Richiamando in ultimo la Mostra della scultura pisana del Trecento del 1946, Castelnuovo si augura che una nuova esposizione possa raccoglierne l’eredità, come era stato per l’Exposition des primitifs français del 1904, ripresa a distanza di un secolo dalla mostra Primitifs Français. Découvertes et redécouvertes (Parigi, Musée du Louvre, 27 febbraio-17 maggio 2004; ne aveva già parlato su «Il Sole 24 Ore»: Bei primitivi d’Oltralpe). -
Al Louvre senza l'ansia di vedere tutti i capolavori
Castelnuovo offre un’istantanea del Musée du Louvre in occasione dell’uscita del secondo volume della collana I grandi musei del Sole 24 ore, dedicato all’istituzione parigina: Louvre, Parigi, a c. di Alessandra Fregolent, Milano, Il Sole 24 Ore-Electa, 2005. Accompagna l’articolo un approfondimento sulla Pietà di Avignone di Enguerrand Quarton, proveniente dalla chiesa collegiale di Villeneuve-lès-Avignon e oggi conservata nel museo. -
Paris, rue de Monceau
Castelnuovo presenta le collezioni d’arte delle famiglie ebree Camondo ed Ephrussi, le cui opere figurano oggi nei principali musei di Parigi. Le loro vicende, radicate nella capitale in rue de Monceau sin dal XX secolo, divengono testimonianze di una storia di mecenatismo, che si chiude con il tragico epilogo dei campi di concentramento.

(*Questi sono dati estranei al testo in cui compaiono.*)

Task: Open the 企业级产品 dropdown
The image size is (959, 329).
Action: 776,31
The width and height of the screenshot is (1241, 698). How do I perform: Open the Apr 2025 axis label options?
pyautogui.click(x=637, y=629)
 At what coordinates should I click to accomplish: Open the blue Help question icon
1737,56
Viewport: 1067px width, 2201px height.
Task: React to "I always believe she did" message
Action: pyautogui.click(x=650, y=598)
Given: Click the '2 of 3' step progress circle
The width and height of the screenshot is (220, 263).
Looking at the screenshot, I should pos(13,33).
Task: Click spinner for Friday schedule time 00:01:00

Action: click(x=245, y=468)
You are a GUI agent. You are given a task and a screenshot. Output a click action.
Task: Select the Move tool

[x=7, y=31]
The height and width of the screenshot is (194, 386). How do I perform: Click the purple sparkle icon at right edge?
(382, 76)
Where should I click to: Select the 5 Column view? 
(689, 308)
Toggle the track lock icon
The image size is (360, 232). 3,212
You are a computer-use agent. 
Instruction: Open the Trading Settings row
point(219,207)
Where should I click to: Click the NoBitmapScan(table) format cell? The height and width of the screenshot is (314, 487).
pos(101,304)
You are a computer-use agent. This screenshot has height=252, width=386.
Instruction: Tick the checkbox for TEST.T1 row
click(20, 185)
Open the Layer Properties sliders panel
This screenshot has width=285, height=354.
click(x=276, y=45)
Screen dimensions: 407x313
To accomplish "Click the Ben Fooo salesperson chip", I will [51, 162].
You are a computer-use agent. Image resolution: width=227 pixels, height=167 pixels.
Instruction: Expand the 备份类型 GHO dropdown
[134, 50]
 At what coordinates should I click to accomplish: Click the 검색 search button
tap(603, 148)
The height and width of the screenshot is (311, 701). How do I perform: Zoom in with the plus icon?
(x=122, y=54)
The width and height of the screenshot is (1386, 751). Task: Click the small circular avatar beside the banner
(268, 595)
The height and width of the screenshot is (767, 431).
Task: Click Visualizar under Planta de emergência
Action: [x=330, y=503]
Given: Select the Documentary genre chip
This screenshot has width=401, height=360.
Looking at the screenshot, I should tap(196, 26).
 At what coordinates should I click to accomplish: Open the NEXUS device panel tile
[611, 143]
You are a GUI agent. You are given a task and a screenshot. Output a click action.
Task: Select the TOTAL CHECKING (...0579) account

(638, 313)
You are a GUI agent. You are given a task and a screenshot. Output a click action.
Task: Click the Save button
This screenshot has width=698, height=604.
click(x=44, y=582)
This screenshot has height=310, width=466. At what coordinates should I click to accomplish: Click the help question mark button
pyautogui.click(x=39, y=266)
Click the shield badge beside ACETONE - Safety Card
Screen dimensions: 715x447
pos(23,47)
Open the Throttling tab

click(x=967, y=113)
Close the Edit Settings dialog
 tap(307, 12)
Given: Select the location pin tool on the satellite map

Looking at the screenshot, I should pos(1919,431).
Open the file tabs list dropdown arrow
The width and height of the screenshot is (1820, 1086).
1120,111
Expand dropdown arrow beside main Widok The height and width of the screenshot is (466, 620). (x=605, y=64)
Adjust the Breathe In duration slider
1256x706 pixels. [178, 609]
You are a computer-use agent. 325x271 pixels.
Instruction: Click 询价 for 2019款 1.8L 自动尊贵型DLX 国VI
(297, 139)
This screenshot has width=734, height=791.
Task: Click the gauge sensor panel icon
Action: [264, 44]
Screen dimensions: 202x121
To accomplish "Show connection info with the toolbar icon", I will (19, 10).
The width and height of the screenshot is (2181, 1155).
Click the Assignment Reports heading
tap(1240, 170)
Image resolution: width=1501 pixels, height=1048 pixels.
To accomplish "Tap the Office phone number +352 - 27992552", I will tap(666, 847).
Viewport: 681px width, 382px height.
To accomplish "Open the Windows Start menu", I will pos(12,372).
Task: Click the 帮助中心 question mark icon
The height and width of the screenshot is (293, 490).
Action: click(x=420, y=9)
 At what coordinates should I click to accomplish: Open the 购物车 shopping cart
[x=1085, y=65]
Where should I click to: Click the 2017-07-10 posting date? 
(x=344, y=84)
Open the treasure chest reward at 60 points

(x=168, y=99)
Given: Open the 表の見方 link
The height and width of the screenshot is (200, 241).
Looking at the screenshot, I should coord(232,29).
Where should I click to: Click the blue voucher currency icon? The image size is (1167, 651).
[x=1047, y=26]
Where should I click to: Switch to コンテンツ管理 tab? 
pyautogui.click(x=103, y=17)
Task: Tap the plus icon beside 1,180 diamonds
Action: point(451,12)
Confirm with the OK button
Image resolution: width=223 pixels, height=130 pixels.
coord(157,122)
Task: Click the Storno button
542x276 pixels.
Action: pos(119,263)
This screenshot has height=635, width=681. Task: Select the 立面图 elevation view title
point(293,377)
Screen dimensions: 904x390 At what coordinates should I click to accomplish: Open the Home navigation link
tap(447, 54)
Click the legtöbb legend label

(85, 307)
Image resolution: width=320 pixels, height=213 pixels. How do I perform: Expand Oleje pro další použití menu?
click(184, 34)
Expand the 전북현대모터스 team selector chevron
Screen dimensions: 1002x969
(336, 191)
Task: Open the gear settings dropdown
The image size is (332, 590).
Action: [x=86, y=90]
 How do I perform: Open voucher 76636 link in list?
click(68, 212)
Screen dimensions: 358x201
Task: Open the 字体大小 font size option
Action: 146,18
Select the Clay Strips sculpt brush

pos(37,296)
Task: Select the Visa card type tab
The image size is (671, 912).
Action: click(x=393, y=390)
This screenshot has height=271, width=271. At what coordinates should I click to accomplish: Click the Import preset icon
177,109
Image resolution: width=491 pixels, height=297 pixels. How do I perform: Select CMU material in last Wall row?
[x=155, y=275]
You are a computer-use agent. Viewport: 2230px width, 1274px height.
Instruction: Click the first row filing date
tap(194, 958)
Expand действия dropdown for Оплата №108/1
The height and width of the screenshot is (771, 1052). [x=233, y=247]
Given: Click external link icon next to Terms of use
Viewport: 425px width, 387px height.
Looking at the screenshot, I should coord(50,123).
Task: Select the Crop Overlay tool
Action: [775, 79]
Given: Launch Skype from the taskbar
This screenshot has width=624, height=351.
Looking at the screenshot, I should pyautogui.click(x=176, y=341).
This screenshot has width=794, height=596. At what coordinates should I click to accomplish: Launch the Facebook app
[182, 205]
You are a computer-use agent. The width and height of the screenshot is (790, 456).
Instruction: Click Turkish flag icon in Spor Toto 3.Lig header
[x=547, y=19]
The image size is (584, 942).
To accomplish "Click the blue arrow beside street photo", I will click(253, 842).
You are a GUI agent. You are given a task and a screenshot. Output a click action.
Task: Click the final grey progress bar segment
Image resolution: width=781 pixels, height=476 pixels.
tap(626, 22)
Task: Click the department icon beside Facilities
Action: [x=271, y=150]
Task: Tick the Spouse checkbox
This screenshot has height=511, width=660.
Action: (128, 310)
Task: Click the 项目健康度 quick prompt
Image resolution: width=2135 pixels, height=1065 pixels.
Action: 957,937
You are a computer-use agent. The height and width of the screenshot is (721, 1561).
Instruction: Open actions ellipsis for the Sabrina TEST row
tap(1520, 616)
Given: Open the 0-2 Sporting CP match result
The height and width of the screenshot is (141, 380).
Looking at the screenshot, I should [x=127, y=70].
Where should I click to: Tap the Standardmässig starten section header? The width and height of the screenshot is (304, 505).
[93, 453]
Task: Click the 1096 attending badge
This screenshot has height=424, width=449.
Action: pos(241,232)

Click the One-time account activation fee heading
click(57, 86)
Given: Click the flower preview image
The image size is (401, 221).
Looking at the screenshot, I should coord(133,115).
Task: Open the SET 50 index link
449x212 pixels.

L’articolo accompagna la recensione di Andrea Casalegno (Resurrezione di un mondo) del volume di Edmund de Waal sul collezionismo di netsuke – sculture giapponesi – da parte della famiglia Ephrussi: Un’eredità di oro e ambra (I ed. The Hare with Amber Eyes: a Hidden Inheritance, Chatto & Windus, 2010; I ed. italiana Bollati Boringhieri, 2011). -
Irripetibilmente sfiorati dall'aura
Castelnuovo interviene sul tema dell'aura e dell'unicità delle opere d'arte in relazione alla tendenza che definisce “smania espositiva”. Se la movimentazione delle opere è un innegabile fattore di rischio, che può provocare problematiche conservative irreversibili, la mancanza di nuovi apporti scientifici di larga parte delle mostre – la critica va soprattutto alle rassegne ideate al solo fine celebrativo – non può giustificare questo rischio. Nell’articolo si allude all’esposizione Dante Gabriel Rossetti, Edward Burne-Jones e il mito dell'Italia nell'Inghilterra vittoriana (Roma, Galleria Nazionale d’Arte Moderna, 24 febbraio 2011-12 giugno 2011), per la quale erano giunti a Valle Giulia capolavori dai principali musei italiani.
L'articolo è pubblicato nella sezione Segnali. Castelnuovo era già intervenuto su queste questioni in vari articoli degli anni Ottanta su «La Stampa».